With annual retail sales approaching $100 billion, an effective structure of industry associations, and powerful K Street lobbyists, this week is ending in surprising silence from the powerful meat and poultry industries when it comes to banning Salmonella strains.

The week began Jan 19 with the best-known attorney for victims of foodborne illness and allied activist groups formally asking USDA’s Food Safety and Inspection Service to ban 31 salmonella outbreak serotypes from meat and poultry products.

At present,  no salmonella strains are banned from meat and poultry, and during recent times, USDA denied petitions to declare four Salmonella “Superbugs” as adulterants in meat and poultry. “Superbugs” are antibiotic-resistant like the coronavirus, which is responsible for the world’s latest rapidly spreading outbreak.

Food safety attorney Bill Marler filed the 60-page petition Sunday. The petitioners, who include five victims, contend the presence of any of the 31 Salmonella strains in meat and poultry is an “undeniable” health hazard in meat and poultry. For purposes of full disclosure, Marler is the publisher of Food Safety News.

The federal Centers for Disease Control and Prevention in Atlanta estimate 1.35 million annual Salmonella illnesses with 25,500 hospitalizations and 420 deaths in the United States.

The petition claims the 31 Salmonella serotypes should be declared adulterants by USDA under the authority of the Federal Meat Inspection Act and the Poultry Products Inspection Act, two of the major federal laws enforced by FSIS.

Whenever public issues involving meat and poultry flare-up, the industries are quick to respond. The two principals are the North American Meat Institute and the National Chicken Council.

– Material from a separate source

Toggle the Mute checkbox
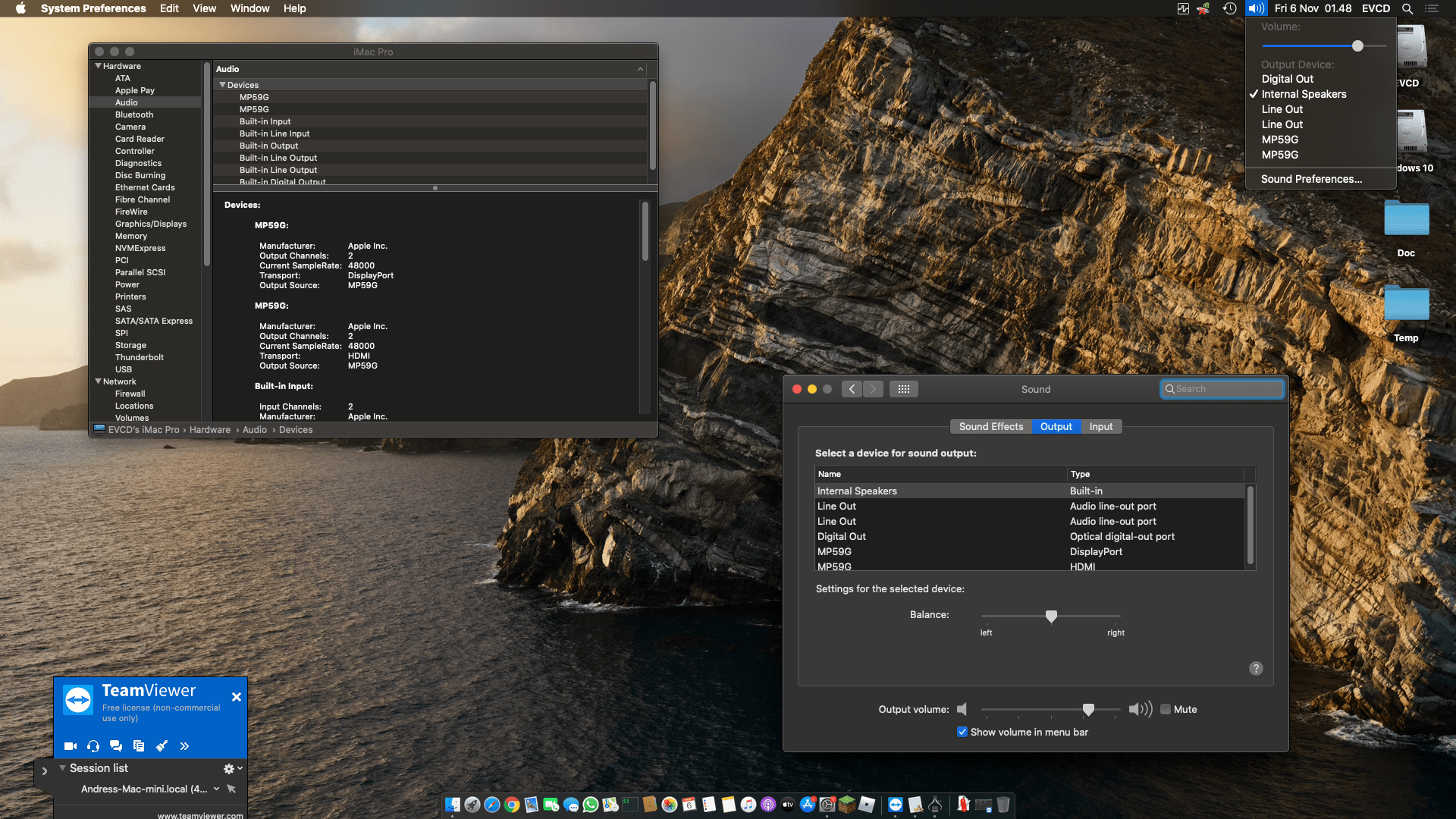 tap(1166, 709)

Both go way back with NAMI formed from the 2015 merger of the American Meat Institute and the North American Meat Association.

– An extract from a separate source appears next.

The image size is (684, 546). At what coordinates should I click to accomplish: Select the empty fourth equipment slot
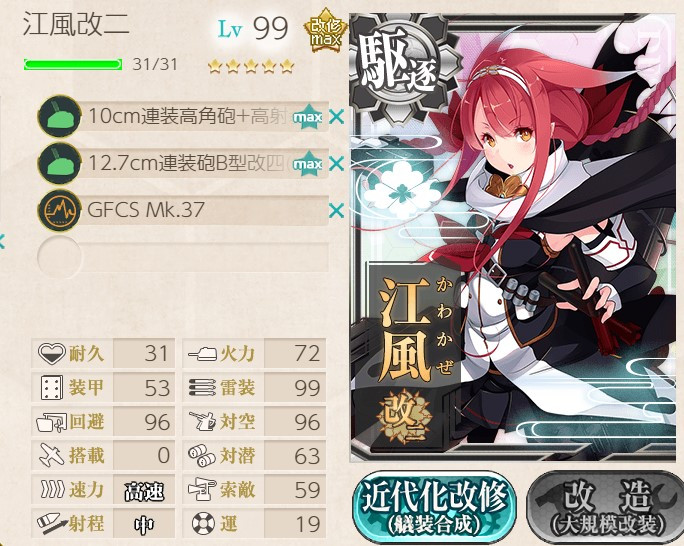point(183,257)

The meat group and poultry group are both Washington D.C. based. They are adamantly opposed to declaring Salmonella strains as meat and poultry adulterants. But, they’ve kept quiet this week about the rollout of Marler’s Salmonella petition.

Meatingplace, a news service covering the meat and poultry industries, interviewed Marler and posted an introductory article about the petition. However, it did not include any response from its usually handly industry sources. And Marler said Meatingplace was the only industry associated source to reach out to him this week.

Marler asserted that if the U.S. can put a man on the moon and build the Panama Canal,  it  can figure out how to “get chicken shit out of chicken.” He said it “seems like we’re asking for a lot, . .  (but) it’s based in science and on the fact these strains have caused human illnesses and deaths over the last 25 years.”

Petitioners represented by the Marler petition include victims of Salmonella illness: Rick Schiller, Steven Romes, and the Porter Family, and three well-known activist organizations: Food & Water Watch, Consumer Federation of American and Consumer Reports.

The U.S. Department of Agriculture’s FSIS has not yet acknowledged receipt of the Marler petition. The acknowledgment letter won’t say much, other than providing an agency contact. Marler won’t be able to advance the petition to U.S. District Court until FSIS either accepts or denies the petition request.

But his most formable opponents are, for now, not saying anything about Salmonella strains. It’s not the only subject, of course, Tom Super at the National Chicken Council is busy getting the word out about — Superbowl Sunday when experts estimate Americans will consume 1.4 billion chicken wings.